Category-Prompt Refined Feature Learning
After passingVSI
The output obtained after the network realizes the interaction of the visual features with the initial cues\(\mathcal{P}'\) as category-specific features for categorization. In the case of traditional classifications based onTransformer
in the method from theTransformer
The specific output features obtained are usually projected to the label space through a linear layer for final categorization. In contrast to these methods, the category cueing\(\mathcal{P}\) as classifiers and calculate the similarity between category-specific features and category cues to classify within the feature space. Category\(i\) classification probability\(s_i\) This can be calculated as follows:
In a multi-label setting, due to the uniqueness of the data characteristics, it is necessary to calculate the dot product similarity between the category-specific feature vectors and the corresponding cue vectors for each category to determine the probability (softmax
one), this calculation reflects absolute similarity. Instead, the paper deviates from the traditional similarity model and instead uses relative measures between category-specific feature vectors and all cue vectors. The reason for this approach is to reduce computational redundancy, as it is unnecessary to compute the similarity between each category's feature vectors and unrelated category cues.

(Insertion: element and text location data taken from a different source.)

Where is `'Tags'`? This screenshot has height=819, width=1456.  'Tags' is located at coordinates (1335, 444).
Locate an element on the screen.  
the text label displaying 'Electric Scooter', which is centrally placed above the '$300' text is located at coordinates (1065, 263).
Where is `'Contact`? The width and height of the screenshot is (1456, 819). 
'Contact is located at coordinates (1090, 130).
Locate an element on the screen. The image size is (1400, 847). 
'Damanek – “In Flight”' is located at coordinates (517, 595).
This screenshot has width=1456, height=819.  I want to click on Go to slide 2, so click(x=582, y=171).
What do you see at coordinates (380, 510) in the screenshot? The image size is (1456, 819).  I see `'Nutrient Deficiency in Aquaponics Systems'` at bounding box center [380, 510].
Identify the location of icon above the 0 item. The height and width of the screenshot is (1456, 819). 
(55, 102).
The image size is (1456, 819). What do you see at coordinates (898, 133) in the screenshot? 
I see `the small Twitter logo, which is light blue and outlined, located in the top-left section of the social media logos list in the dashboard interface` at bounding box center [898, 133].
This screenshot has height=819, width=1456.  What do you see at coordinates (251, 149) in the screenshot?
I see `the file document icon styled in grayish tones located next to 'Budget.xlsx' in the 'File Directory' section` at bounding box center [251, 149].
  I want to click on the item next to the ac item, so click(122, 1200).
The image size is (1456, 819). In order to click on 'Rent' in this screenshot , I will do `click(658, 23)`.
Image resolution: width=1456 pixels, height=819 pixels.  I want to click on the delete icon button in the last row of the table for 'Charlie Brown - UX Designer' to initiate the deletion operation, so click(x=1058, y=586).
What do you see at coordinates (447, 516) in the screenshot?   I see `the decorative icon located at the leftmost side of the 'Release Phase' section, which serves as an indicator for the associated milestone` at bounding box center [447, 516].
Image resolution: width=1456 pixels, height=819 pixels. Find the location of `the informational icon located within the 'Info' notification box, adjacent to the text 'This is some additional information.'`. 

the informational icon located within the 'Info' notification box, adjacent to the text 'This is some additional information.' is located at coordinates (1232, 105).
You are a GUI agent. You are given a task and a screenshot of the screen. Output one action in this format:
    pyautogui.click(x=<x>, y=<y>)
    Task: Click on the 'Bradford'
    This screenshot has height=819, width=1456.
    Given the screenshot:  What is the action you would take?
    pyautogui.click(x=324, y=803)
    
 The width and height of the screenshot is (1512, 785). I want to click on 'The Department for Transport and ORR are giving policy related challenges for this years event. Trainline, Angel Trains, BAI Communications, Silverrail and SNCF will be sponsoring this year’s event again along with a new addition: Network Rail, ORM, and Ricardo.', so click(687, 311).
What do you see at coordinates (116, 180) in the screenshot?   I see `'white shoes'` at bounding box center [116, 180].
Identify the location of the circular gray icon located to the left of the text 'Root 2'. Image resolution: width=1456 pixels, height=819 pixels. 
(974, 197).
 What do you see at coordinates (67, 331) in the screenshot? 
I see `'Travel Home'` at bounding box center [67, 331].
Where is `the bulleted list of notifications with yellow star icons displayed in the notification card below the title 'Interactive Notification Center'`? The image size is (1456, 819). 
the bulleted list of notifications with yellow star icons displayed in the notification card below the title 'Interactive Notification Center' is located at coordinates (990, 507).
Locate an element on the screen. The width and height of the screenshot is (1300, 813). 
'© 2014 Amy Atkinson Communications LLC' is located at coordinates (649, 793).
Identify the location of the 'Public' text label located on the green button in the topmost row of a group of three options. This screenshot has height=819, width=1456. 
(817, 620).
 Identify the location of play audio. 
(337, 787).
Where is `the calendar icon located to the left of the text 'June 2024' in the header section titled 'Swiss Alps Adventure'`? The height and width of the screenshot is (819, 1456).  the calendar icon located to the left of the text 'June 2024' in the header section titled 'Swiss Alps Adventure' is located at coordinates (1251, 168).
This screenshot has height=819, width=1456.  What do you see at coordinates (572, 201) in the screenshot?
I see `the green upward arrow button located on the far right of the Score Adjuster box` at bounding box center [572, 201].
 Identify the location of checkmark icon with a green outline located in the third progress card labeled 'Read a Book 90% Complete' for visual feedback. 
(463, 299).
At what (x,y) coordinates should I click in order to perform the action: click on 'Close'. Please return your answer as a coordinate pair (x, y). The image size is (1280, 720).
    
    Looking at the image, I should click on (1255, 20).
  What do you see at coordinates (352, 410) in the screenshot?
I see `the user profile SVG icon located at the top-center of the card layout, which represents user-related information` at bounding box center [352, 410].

The initial cue lacks critical visual contextual information, leading to significant data bias between the semantic and visual domains during information interaction. This discrepancy leads to inaccurate initial cues, which in turn affects the quality of category-specific visual representations. To address this problem, the paper introduces a progressive two-path backpropagation mechanism guided by category cue learning. This mechanism involves two gradient optimization paths during model training (see Figure2a
(Shown): a line that passes throughVSI
network and another directly to thePI
Networks. The former path also optimizesVSI
network to enhance its ability to interact with visual semantic information. By employing a series of two-path gradient backpropagation, the cues are gradually optimized during the training iterations, thus gradually accumulating contextually relevant visual information. Meanwhile, the optimized cues guide the generation of more accurate category-specific visual representations, thus achieving progressive purification of category-specific features. The paper refers to this process as "cue-refined feature learning", which is repeated until convergence, as shown in Figure 12b
Shown.
Optimization
To further address the imbalance between negative and positive samples inherent in multiple categories, the paper integrates the commonly used reweighting in this context (Re-Weighting
, RW
) strategy. Specifically, the use of asymmetric loss (Asymmetric Loss
, ASL
) as an optimization objective.ASL
is a loss of focus (focal loss
) variants, using different for positive and negative samples\(\gamma\) Value. Given an input image\(x_i\) , the model predicts its final category probability\(S_i = \{s_1^i,s_2^i,...,s_c^i\}\) , whose real label is\(Y_i = \{y_1^i,y_2^i,...,y_c^i\}\) 。
utilizationASL
Train the entire framework as follows:
Among them.\(c\) is the number of categories.\(\tilde{s}_j^i\) beASL
The hard threshold in, denoted as\(\tilde{s}_j^i = \max(s_j^i - \mu, 0)\) 。 \(\mu\) is a threshold for filtering low confidence negative samples. By default, setting\(\gamma^{+} = 0\) cap (a poem)\(\gamma^{-} = 4\) . In the framework of the thesis, theASL
effectively suppresses negative samples in all categories, potentially improving theLTMLC
Head and tail category performance in tasks.
Experiments
If this article is helpful to you, please click a like or in the look at it ~~
For more content, please pay attention to WeChat public number [Xiaofei's Algorithm Engineering Notes].